EDO built the lifeboat of aluminum alloy to be carried by the SB-29 Super Dumbo performing air-sea rescue duties during the Korean War. Approximately 100 of these lifeboats were built—their serial numbers began at 501 and continued in sequence.

The A-3 lifeboat was 30.05 ft long and it weighed 2736 lb when fully loaded and ready for attachment to the aircraft. The A-3 lifeboat could rescue 15 people. It was powered by a four-cylinder four-stroke Meteor 20 gasoline engine made by the Red Wing Motor Company. With an Ailsa Craig propeller it was expected to give a speed of 8 kn under calm water conditions. Nearly 100 USgal of fuel were on board. The airborne lifeboat was dropped from the SB-29 on a single 100 ft parachute. Like previous airborne lifeboat designs, it was self-righting. The boat had a boarding ladder, and carried food and water for the rescued people.

In March 1951, Time magazine reported that the USAF was testing a radio controlled steering device for the A-3 lifeboat. After the boat dropped into the sea, a radio operator aboard the rescue aircraft would start the lifeboat's engine remotely, then direct the boat toward the survivors to make it easier for them to reach. After climbing aboard, the survivors could talk to the circling aircraft by two-way radio. A gyrocompass aboard the lifeboat would be set toward the nearest safe land, and the supply of fuel would allow for 800 mi of range, with further range possible if additional water, food and fuel supplies were dropped along the way. The USAF expected all their A-3 lifeboats to be equipped with radio control by early 1952.

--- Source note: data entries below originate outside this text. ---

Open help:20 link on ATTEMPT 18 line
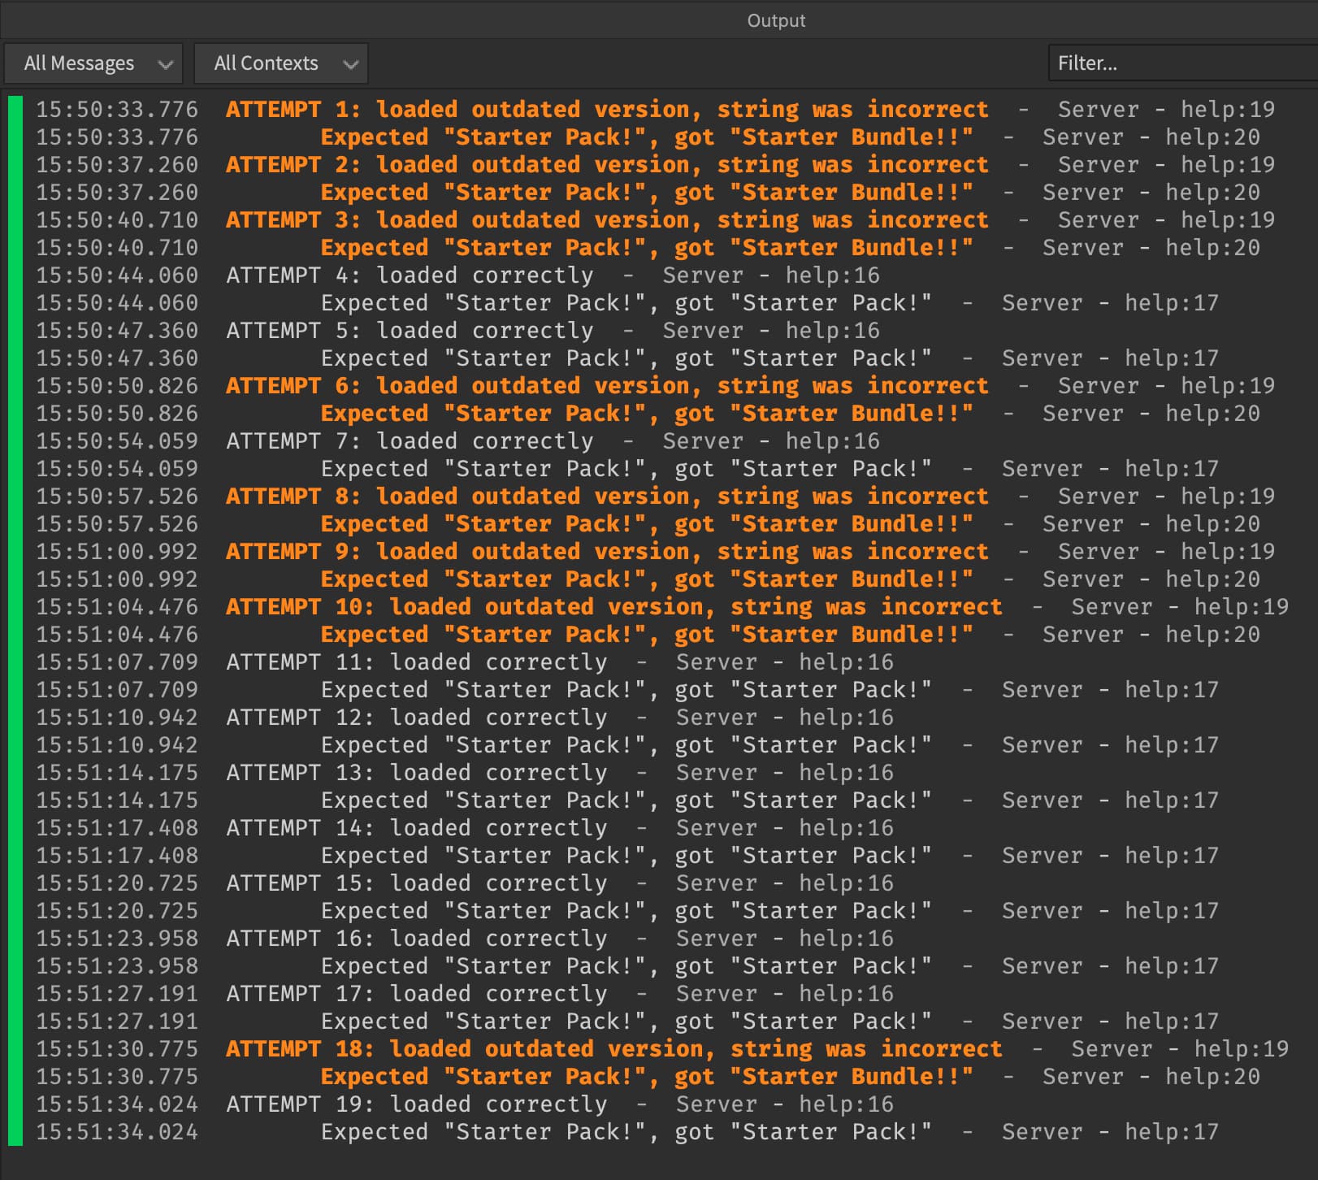This screenshot has width=1318, height=1180. (1213, 1076)
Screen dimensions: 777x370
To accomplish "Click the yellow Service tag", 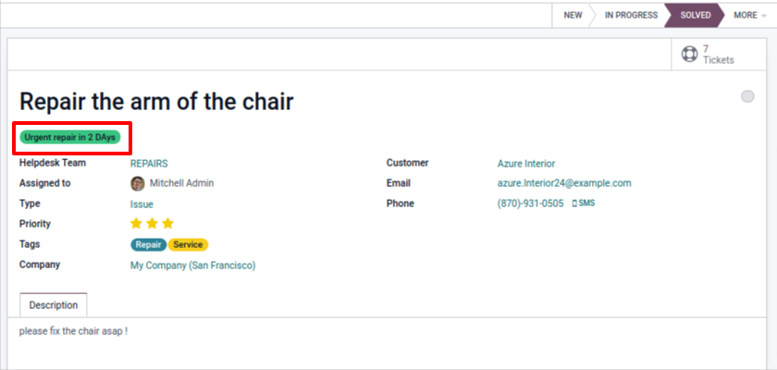I will 188,245.
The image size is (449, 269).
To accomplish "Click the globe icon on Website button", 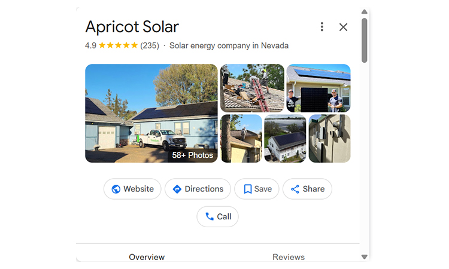I will coord(116,189).
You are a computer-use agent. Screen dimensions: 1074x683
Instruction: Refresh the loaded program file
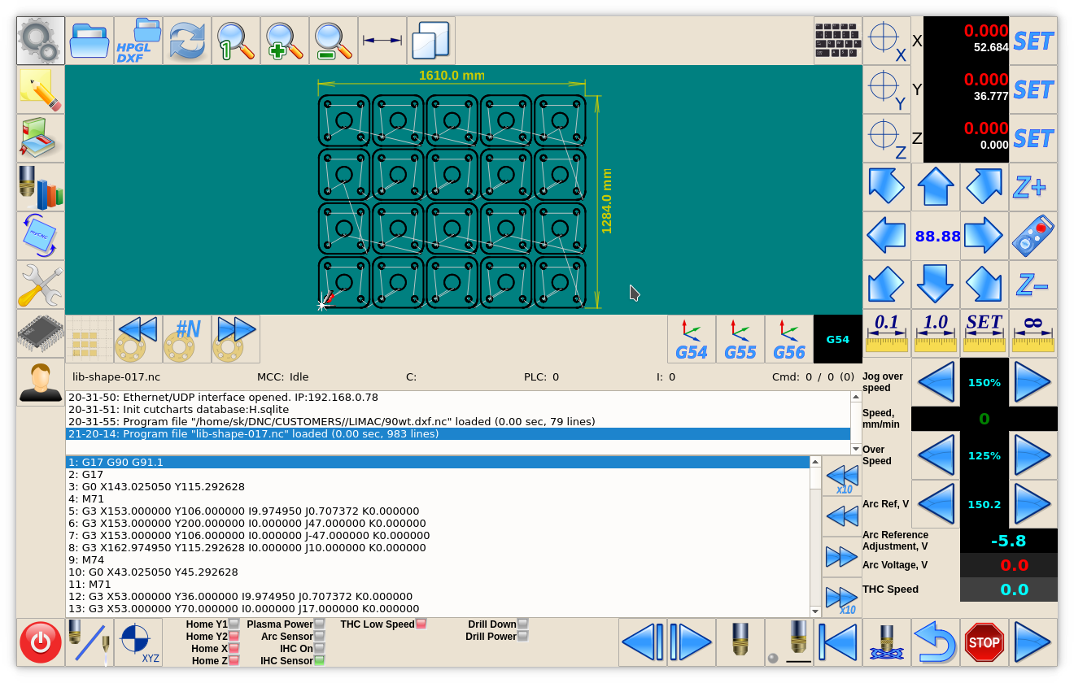(186, 41)
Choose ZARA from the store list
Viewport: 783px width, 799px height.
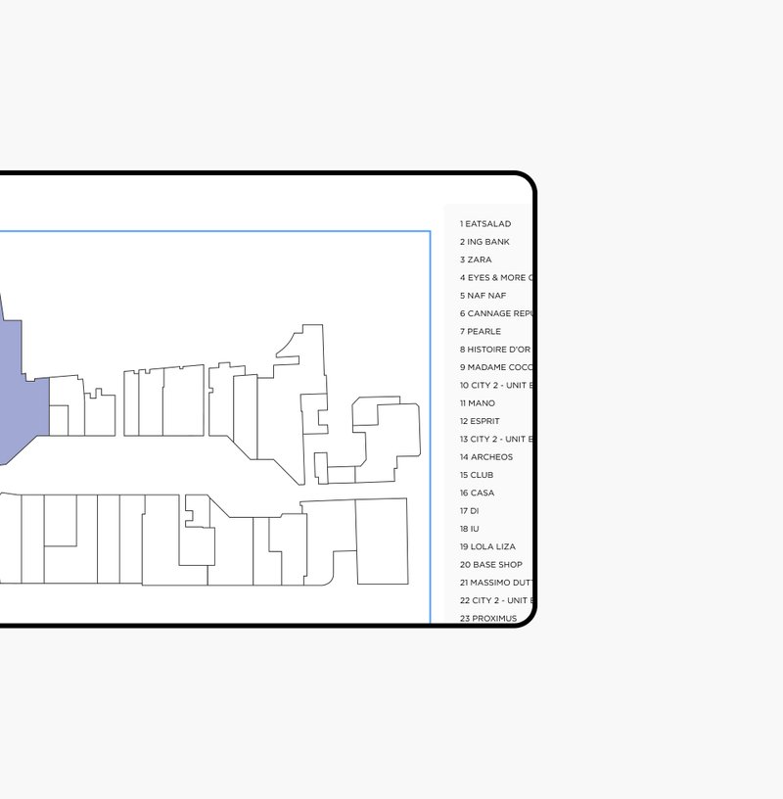point(477,260)
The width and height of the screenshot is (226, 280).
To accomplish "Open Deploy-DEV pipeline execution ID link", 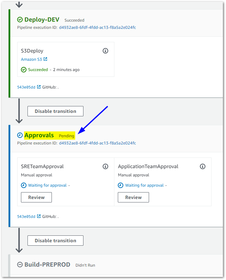I will [97, 27].
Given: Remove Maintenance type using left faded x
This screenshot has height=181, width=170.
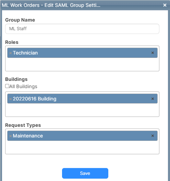Looking at the screenshot, I should (11, 136).
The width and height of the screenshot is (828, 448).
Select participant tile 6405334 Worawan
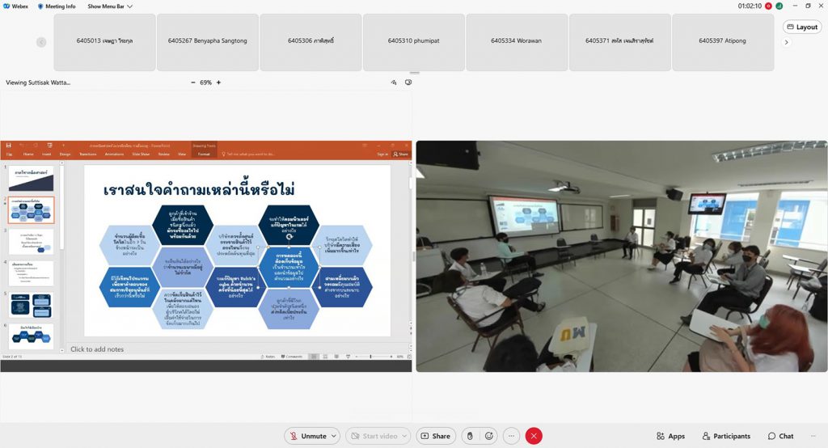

==World War II and Korean War==
After World War II, sixteen Boeing B-29 Superfortress bombers were converted to carry the lifeboat and assigned rescue duty on a rotating basis, designated SB-29 in a role called "Super Dumbo". The first SB-29s were received by the Air Rescue Service in February 1947. They served in the Korean War where A-3 lifeboats were carried by Super Dumbos over the Yellow Sea and the Sea of Japan.

From the beginning of the Korean War, the A-3 lifeboat was kept shackled underneath an SB-29 waiting in constant readiness on the ground at each rescue airbase. Inside of the aircraft, however rainwater could enter the boat and pool within an open end of the deployment parachute's bag. After one air drop which failed because of water that had frozen at high altitude, trapping the parachute, the A-3 lifeboat was stored disconnected from the aircraft and with a rain cover in place.

Later in the Korean War, the USAF worked on improving the A-3 with a butterfly fin to stabilize the boat till the parachute opened, a full cover, enabling the drop aircraft to start the lifeboat's motor and steer it to the location of persons in the water, and other improvements. Whether any of these improved A-3s were built beyond the prototype and saw active use is unknown.

==Survivors==
Lifeboat number 603 has been restored by the National Museum of the United States Air Force in Dayton, Ohio.

Lifeboat SN Unknown is displayed at the Pima Air & Space Museum in Tucson, Arizona.